I’ve been in Aaron’s lab for about 10 months now. We’ve made a lot of improvements to gemini in that time. Some of these are:

These are mostly driven by user-feedback. For example, in August, we went to the UW Center For Mendelian Genomics workshop where Aaron gave extensive tutorials on gemini and we also got to see experts talking about best-practices for mendelian genetics research. In particular, Jessica Chong (who has given us much valuable feedback on many aspects of gemini) noted that for mendelian disorders, we expect that a causal variant should be rare in every population and had a query that looked like this:

(aaf_esp_ea <= 0.005 or aaf_esp_ea is NULL) AND \
(aaf_esp_aa <= 0.005 or aaf_esp_aa is NULL) AND \
(aaf_1kg_amr <= 0.005 or aaf_1kg_amr is NULL) AND \
(aaf_1kg_eas <= 0.005 or aaf_1kg_eas is NULL) AND \
(aaf_1kg_sas <= 0.005 or aaf_1kg_sas is NULL) AND \
(aaf_1kg_afr <= 0.005 or aaf_1kg_afr is NULL) AND \
(aaf_1kg_eur <= 0.005 or aaf_1kg_eur is NULL) AND \
(aaf_adj_exac_afr <= 0.005 or aaf_adj_exac_afr is NULL) AND \
(aaf_adj_exac_amr <= 0.005 or aaf_adj_exac_amr is NULL) AND \
(aaf_adj_exac_eas <= 0.005 or aaf_adj_exac_eas is NULL) AND \
(aaf_adj_exac_fin <= 0.005 or aaf_adj_exac_fin is NULL) AND \
(aaf_adj_exac_nfe <= 0.005 or aaf_adj_exac_nfe is NULL) AND \
(aaf_adj_exac_sas <= 0.005 or aaf_adj_exac_sas is NULL) 

After seeing this, we made 2 changes.

  • We set the missing value for allele frequencies to -1 so that the or is NULL check is not required.
  • We added a new column which saves the maximum allele frequency for any of the above columns (except those from the fin population) or -1 if none are seen.

Those changes reduce the above query to:

max_aaf_all <= 0.005

That filter alone is extremely helpful in reducing the search space for mendelian disorders.

In 0.18.1 we also add(ed) a new column: clinvar_gene_phenotype. Which keeps a ‘|’ delimited list of any clinvar phenotypes of variants in the same gene as the variant. The other clinvar columns that were also present in previous versions are reported only for the exact same variant.

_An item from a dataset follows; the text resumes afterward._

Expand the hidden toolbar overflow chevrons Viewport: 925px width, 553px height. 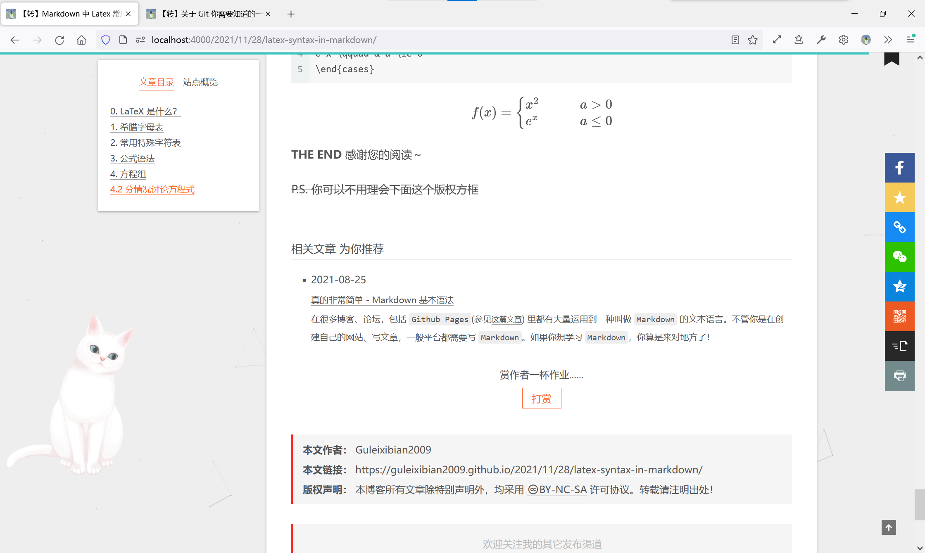(x=888, y=40)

As a result of these changes we were able to filter down to a single variant now known to be the causal variant in a case at the University of Utah with this query:

gemini de_novo --filter "impact_severity != 'LOW' \
                         and max_aaf_all <= 0.005 \
                         and clinvar_gene_phenotype like '%pyruvate%'" \
                --columns "chrom,start,end,gene,impact,impact_severity" \
                $db

Removing any of those filters results in a sufficient number of candidates to make searching through the list more duanting. Note the use of clinvar_gene_phenotype which must be lower-cased and wrapped in ‘%’ because a given gene could be associated with multiple phenotypes.

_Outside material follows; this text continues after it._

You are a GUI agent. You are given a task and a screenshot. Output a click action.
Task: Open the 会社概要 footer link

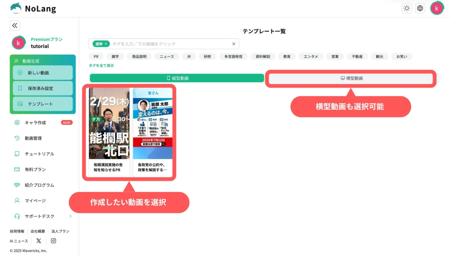tap(37, 231)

The query above runs in 3 seconds for a trio with nearly 8 million variants for a whole-genome dataset.

The impact_severity and max_aaf_all columns seem to be a good starting point for mendelian diseases, regardless of the inheritance model. The above query alone is a good benchmark for the changes in usability that we’ve made and we welcome comments on how to further improve the utility.

We’re looking for additional ways to support variant::gene::phenotype lookups and also welcome feedback on that here.

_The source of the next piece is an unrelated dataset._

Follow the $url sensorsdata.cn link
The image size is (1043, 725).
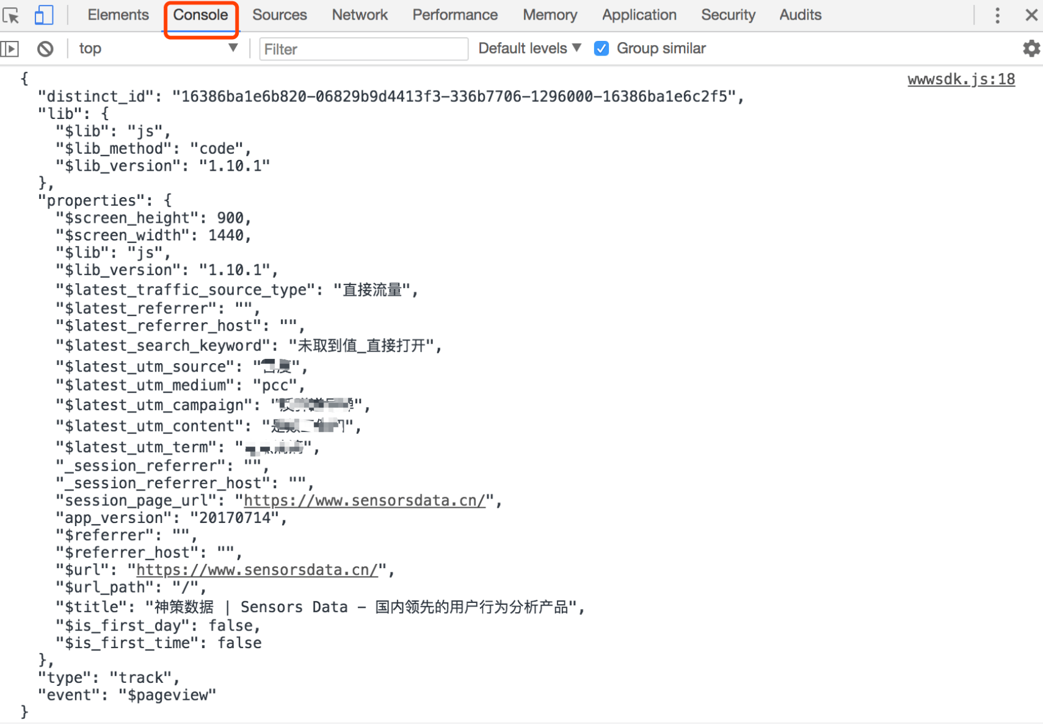point(257,570)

Many of the other changes that we made just made things work more consistently (or correctly).

In 2016, we plan to add support for any organism (including hg38). This will require a new setup for loading annotations which we’ll achieve with vcfanno. The other major change will be to allow more choices in database backends– e.g. mysql and postrgres in addition to sqlite.